ACTION ITEM:
Please return only the lines between the line with "Where should I" and the final line of the entries, both included, and exclude pictures.

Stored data
•••••

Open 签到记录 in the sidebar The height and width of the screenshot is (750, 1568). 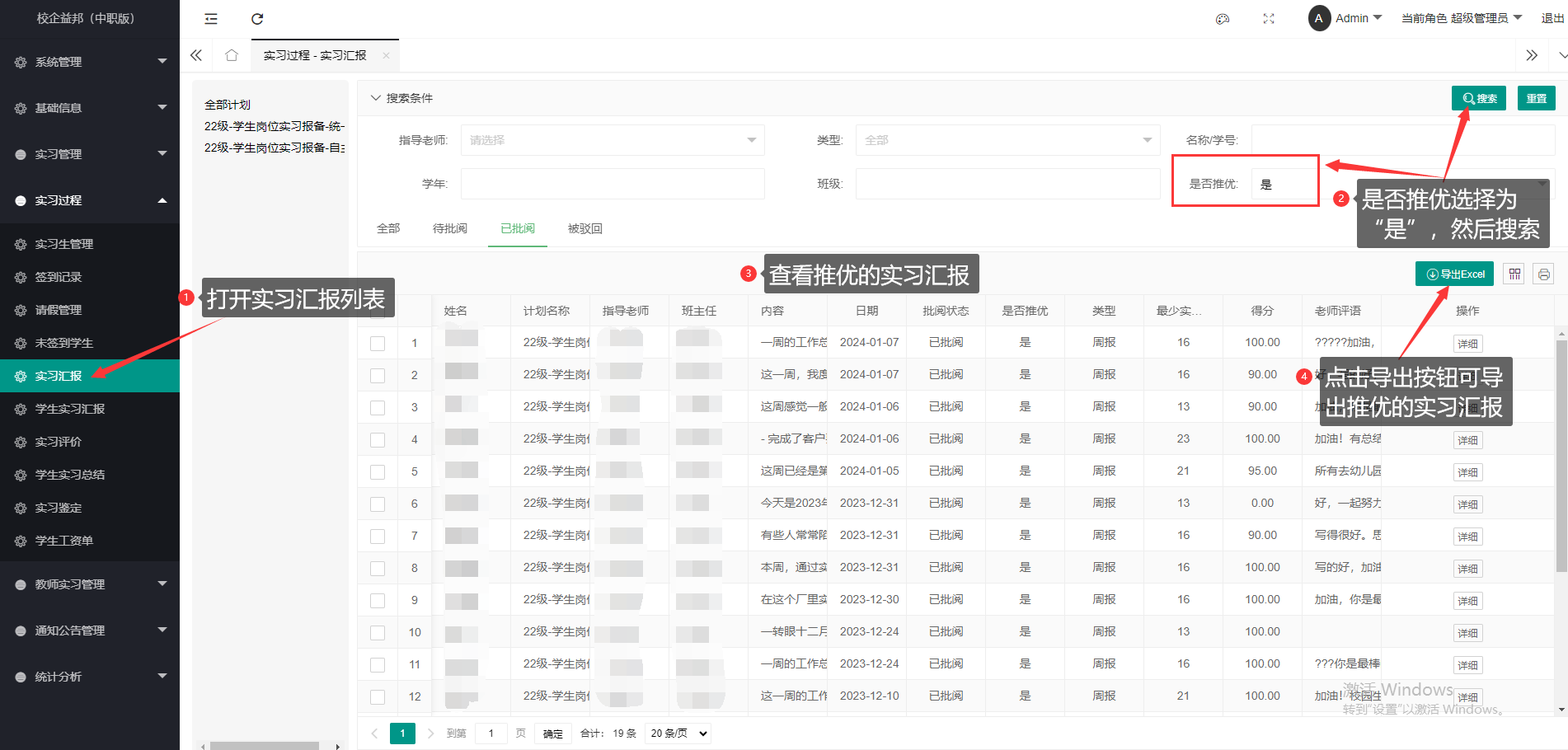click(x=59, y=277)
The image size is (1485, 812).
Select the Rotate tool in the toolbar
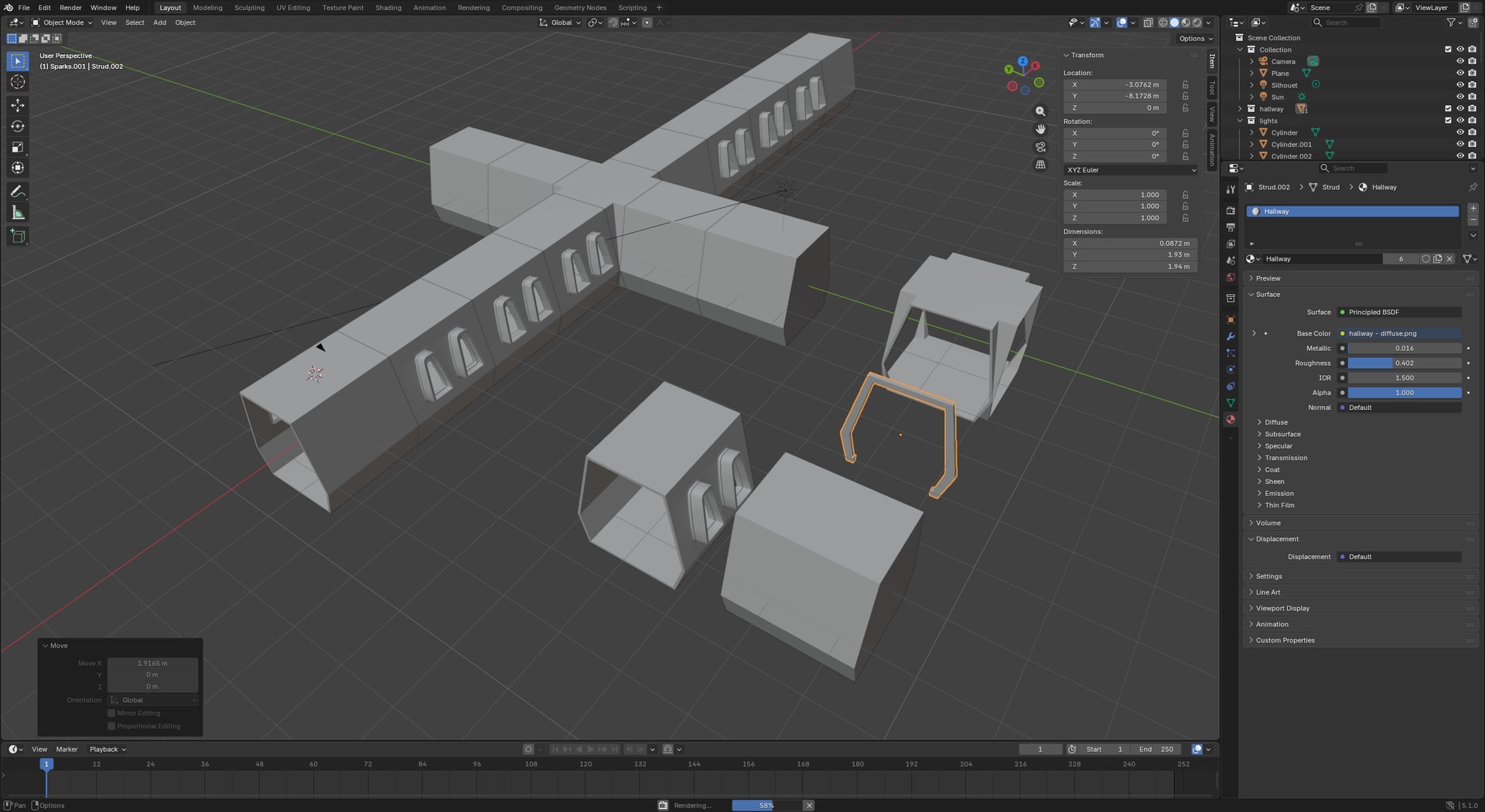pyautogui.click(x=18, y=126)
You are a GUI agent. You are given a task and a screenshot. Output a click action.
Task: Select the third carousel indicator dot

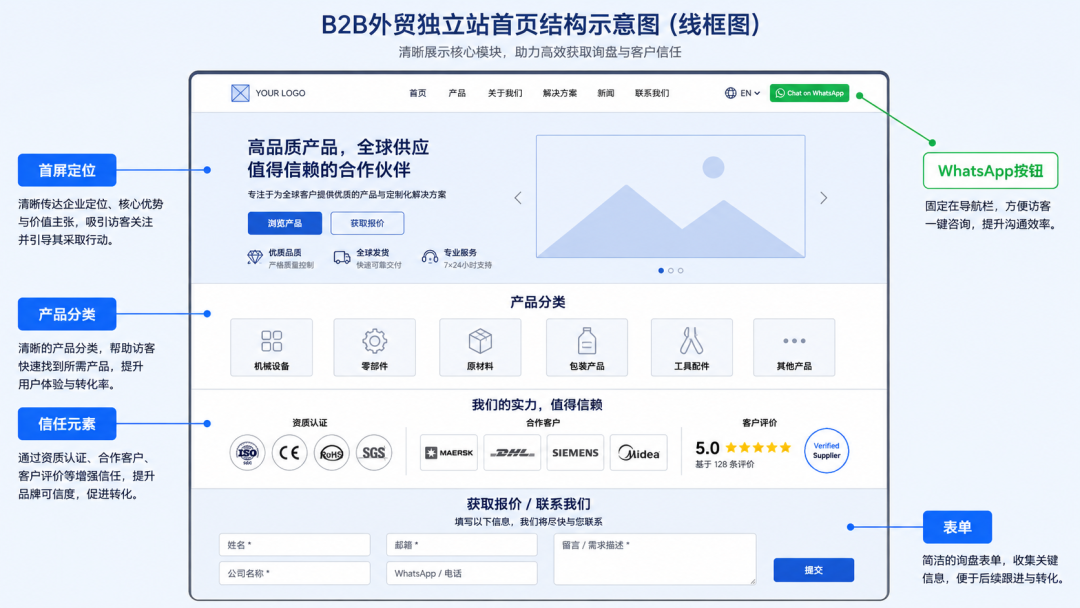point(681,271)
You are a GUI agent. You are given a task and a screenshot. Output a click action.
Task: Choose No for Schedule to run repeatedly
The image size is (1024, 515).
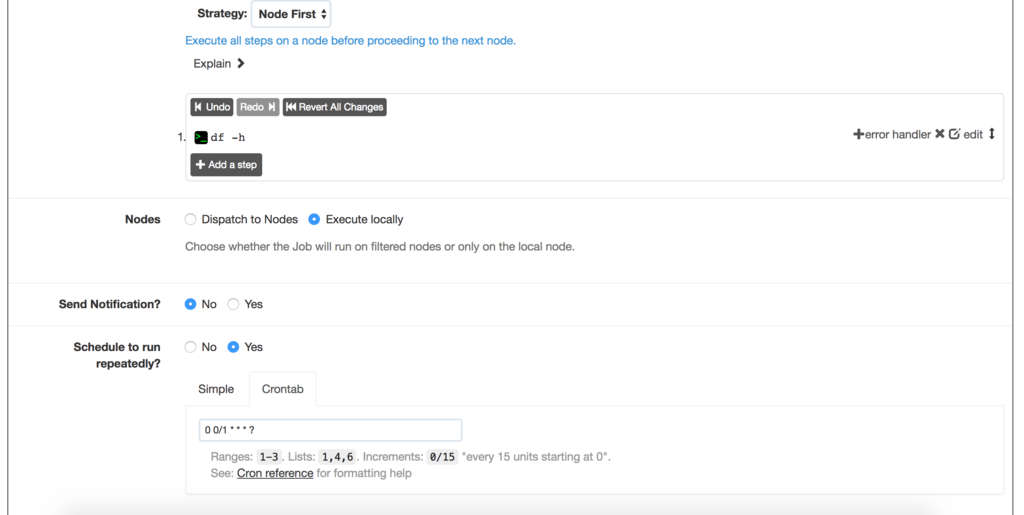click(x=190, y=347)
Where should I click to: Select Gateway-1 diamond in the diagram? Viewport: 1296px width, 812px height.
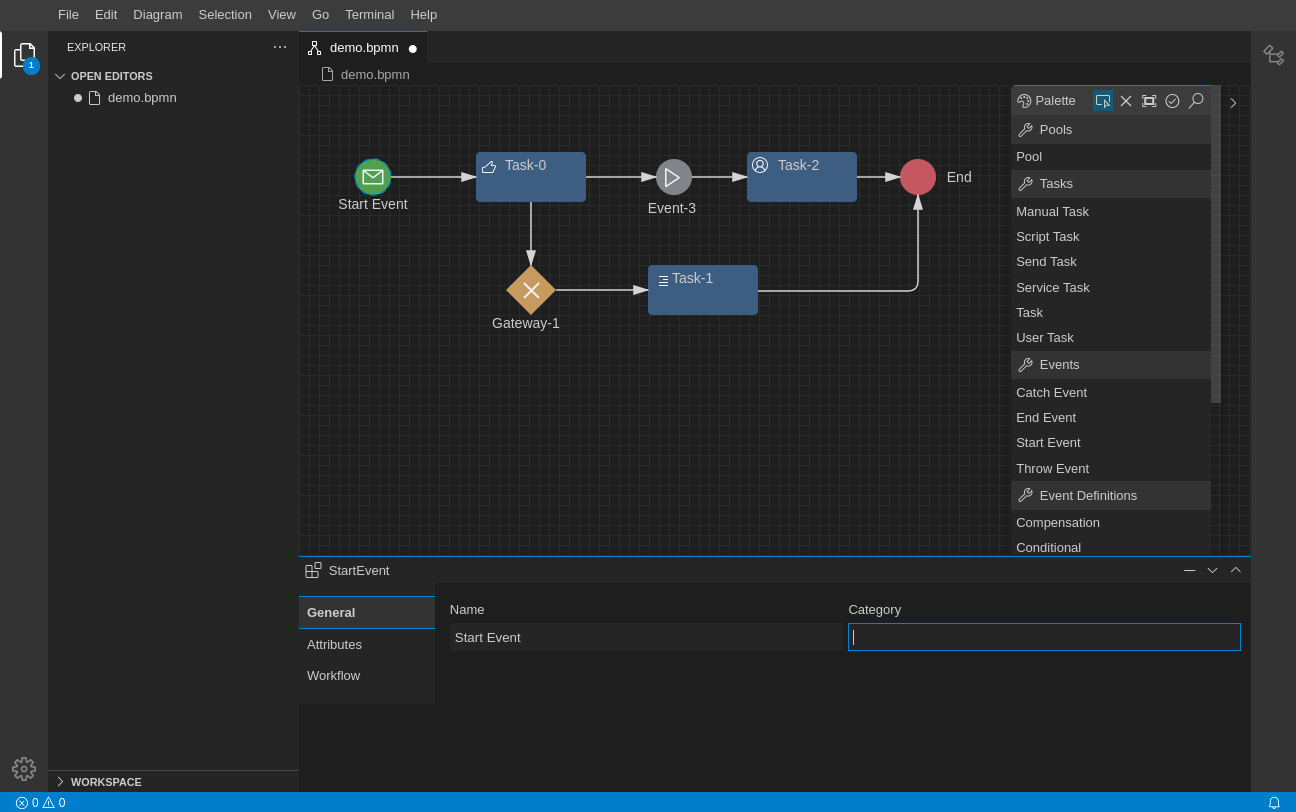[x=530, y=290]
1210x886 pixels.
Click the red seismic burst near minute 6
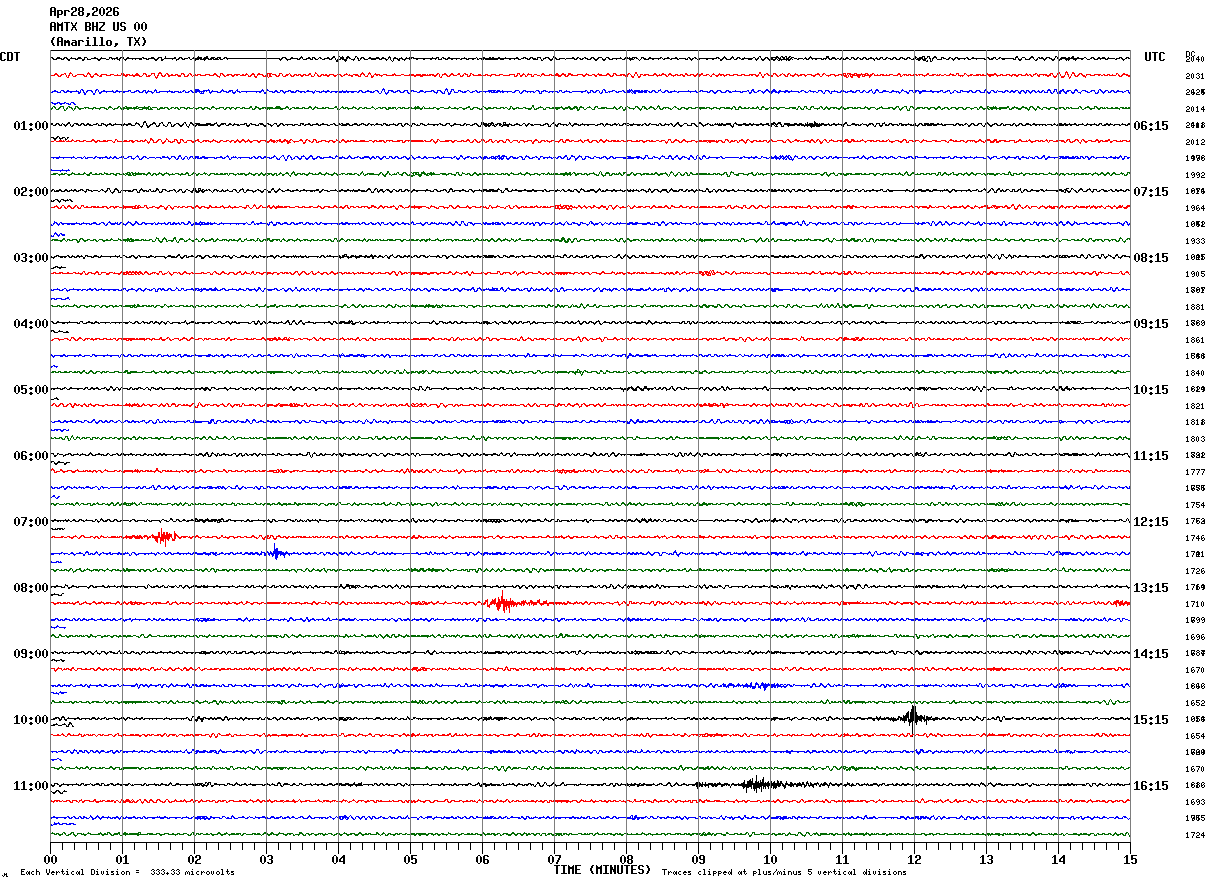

•••••

RESPONSE TO THIS EXERCISE:
Where should I click to: Select Gateway-1 diamond in the diagram? Viewport: 1296px width, 812px height.
[x=530, y=290]
1210x886 pixels.
Click the red seismic burst near minute 6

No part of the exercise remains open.